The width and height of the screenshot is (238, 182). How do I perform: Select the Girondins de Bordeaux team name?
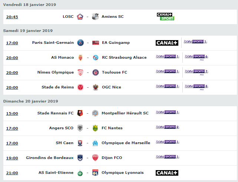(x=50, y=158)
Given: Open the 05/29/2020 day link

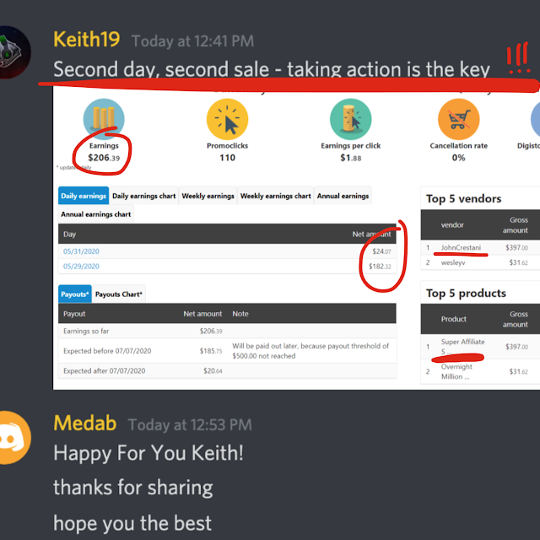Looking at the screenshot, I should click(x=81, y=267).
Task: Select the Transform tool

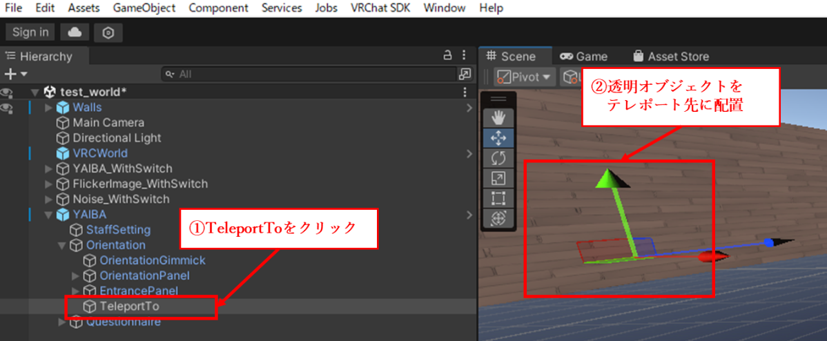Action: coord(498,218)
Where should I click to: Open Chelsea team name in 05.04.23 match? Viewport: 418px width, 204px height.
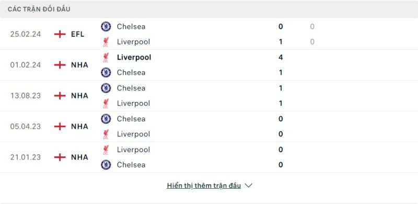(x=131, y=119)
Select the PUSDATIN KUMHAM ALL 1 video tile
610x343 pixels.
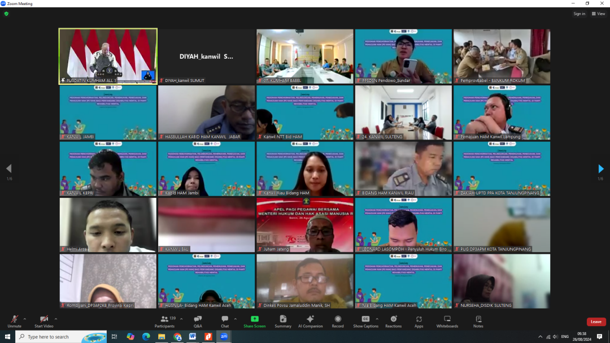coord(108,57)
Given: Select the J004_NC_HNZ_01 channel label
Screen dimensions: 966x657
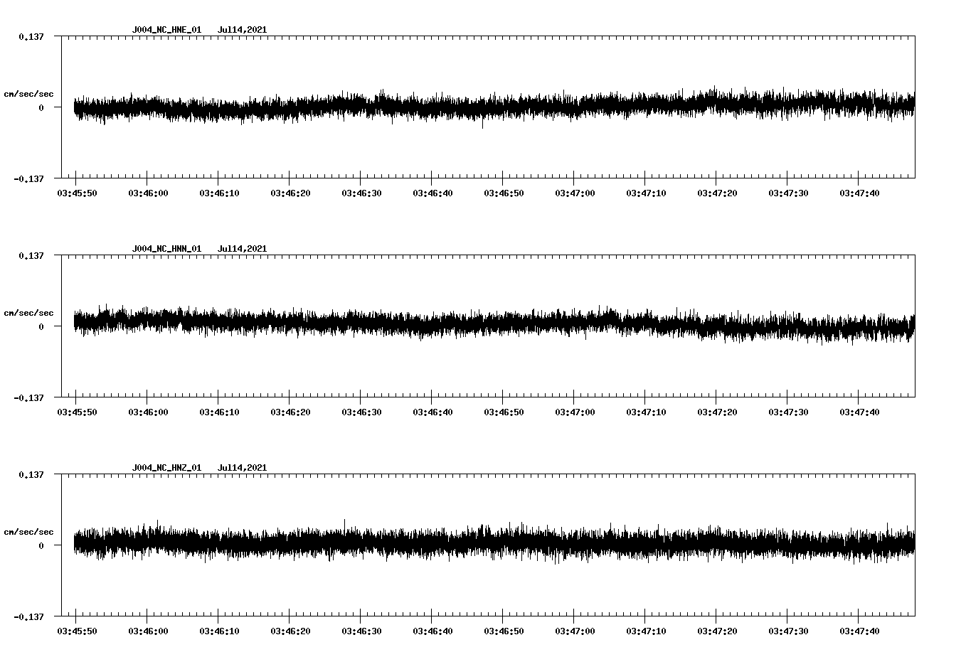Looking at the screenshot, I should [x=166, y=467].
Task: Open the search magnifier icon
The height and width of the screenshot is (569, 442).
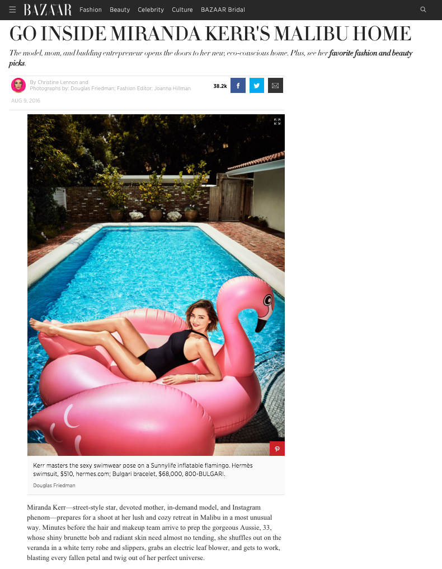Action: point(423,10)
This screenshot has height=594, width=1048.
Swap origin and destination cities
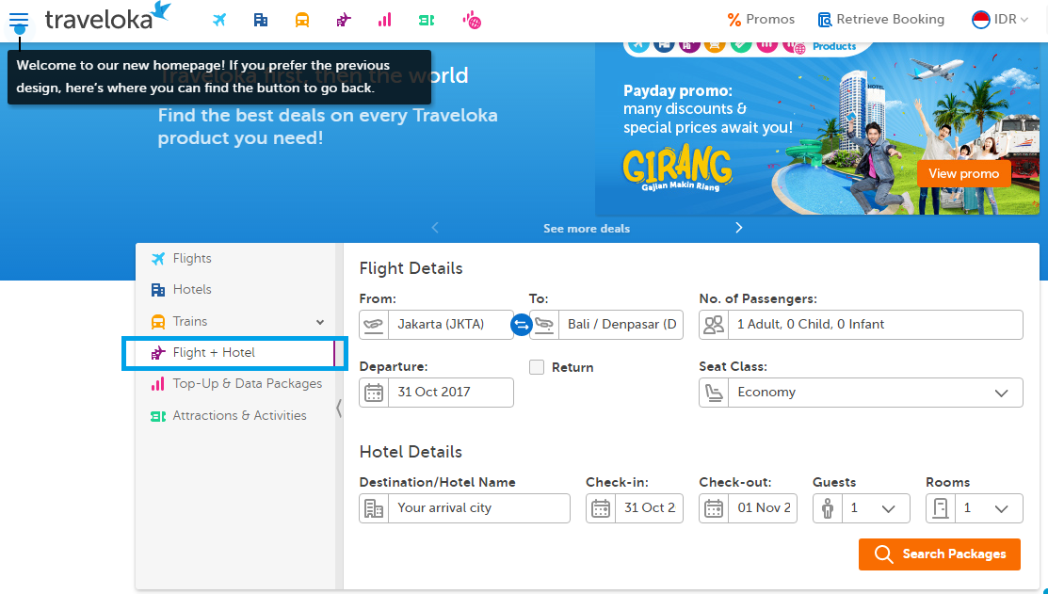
+++
▶ _Problem description_:
Give back, exactly and with nothing added, the lines from the line with "This screenshot has height=594, width=1048." through the final line of the data, both included; leave pictures out.

▶ _Response to the exercise_:
This screenshot has height=594, width=1048.
Swap origin and destination cities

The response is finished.